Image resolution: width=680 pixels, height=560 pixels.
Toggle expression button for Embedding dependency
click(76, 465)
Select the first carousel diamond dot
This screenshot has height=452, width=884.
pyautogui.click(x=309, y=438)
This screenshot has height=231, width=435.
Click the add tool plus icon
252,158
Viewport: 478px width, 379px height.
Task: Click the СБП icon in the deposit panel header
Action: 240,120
--
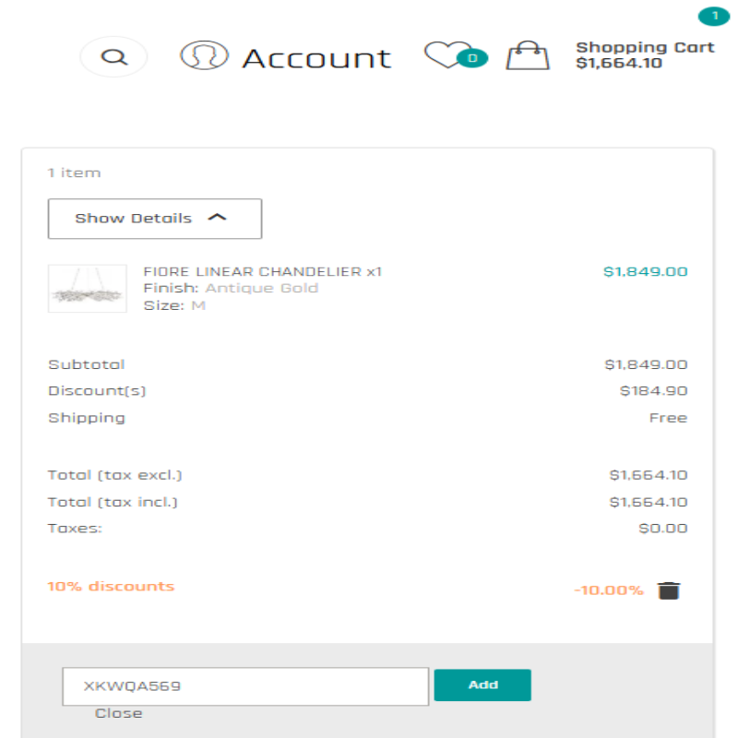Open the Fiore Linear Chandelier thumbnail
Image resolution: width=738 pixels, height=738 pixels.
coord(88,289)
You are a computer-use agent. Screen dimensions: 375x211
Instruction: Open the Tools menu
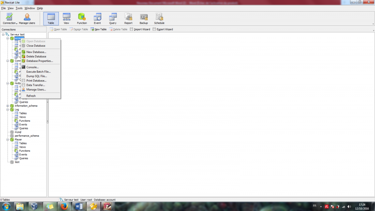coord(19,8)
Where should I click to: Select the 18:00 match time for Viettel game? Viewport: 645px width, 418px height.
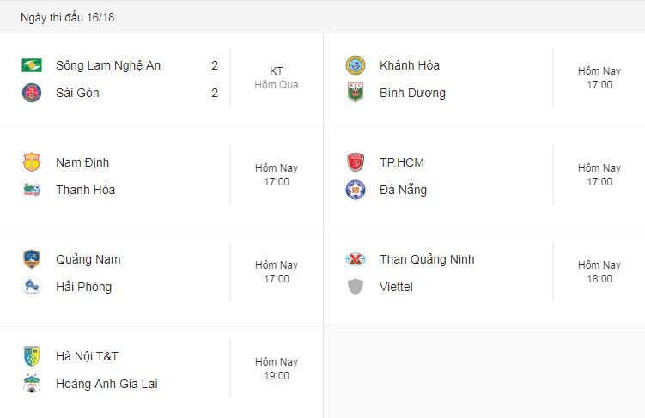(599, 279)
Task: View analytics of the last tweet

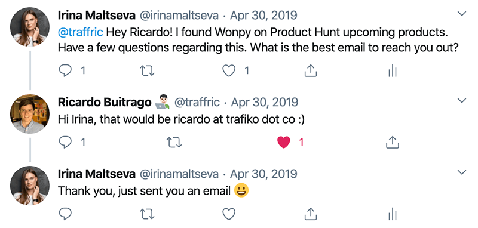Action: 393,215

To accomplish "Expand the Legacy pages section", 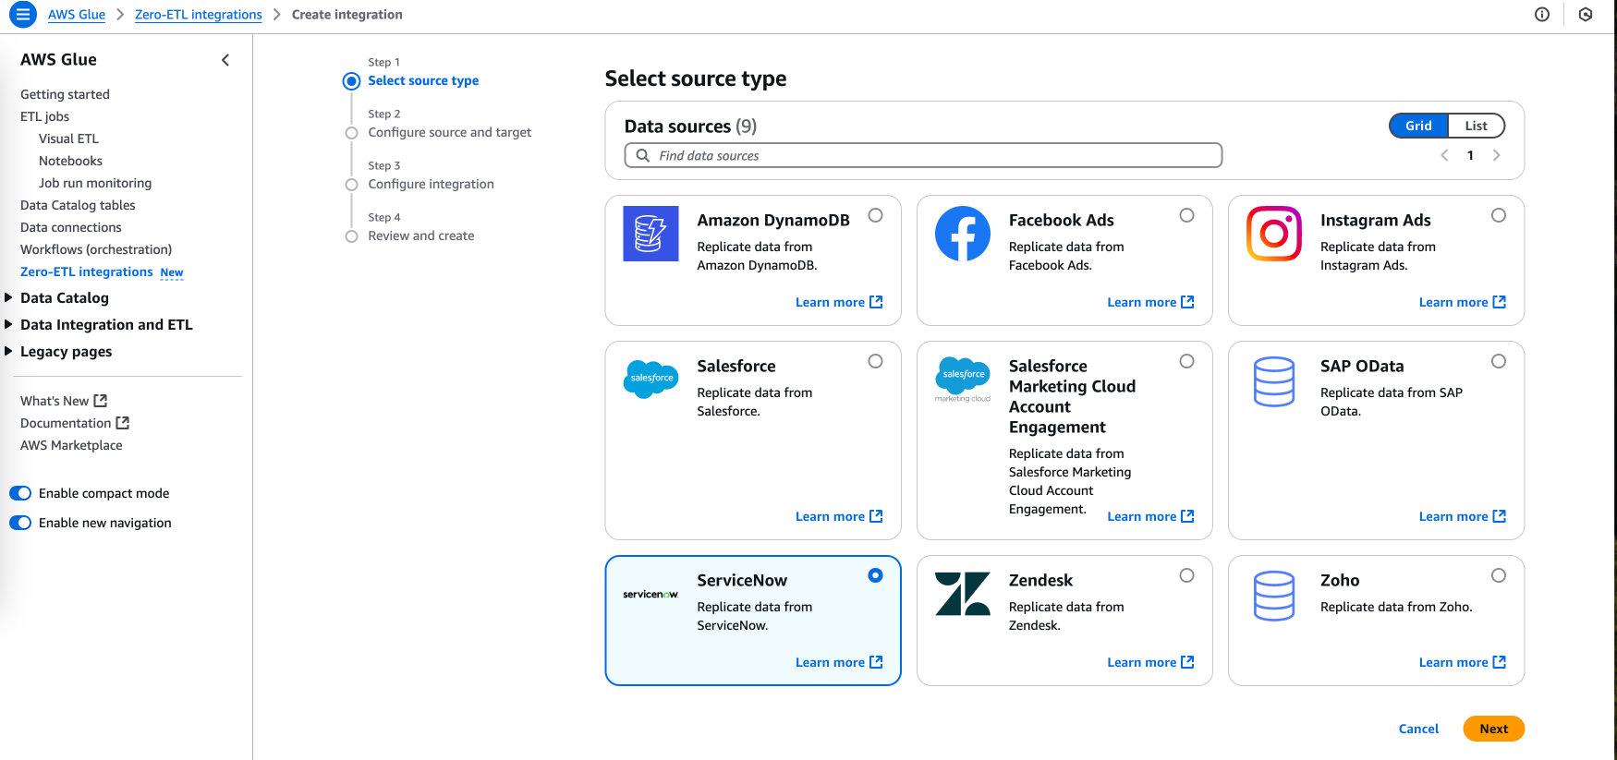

> _REQUIRED WORK_: Copy word for word only the lines above from the one with "Where should I" through the one with "the Legacy pages". Leave pictures out.

> _RESPONSE TO THE EXERCISE_:
Where should I click to: Select the 18:00 match time for Viettel game? Viewport: 645px width, 418px height.
(599, 279)
Task: View analytics of the last tweet

Action: 393,215

To accomplish "Expand the Legacy pages section", 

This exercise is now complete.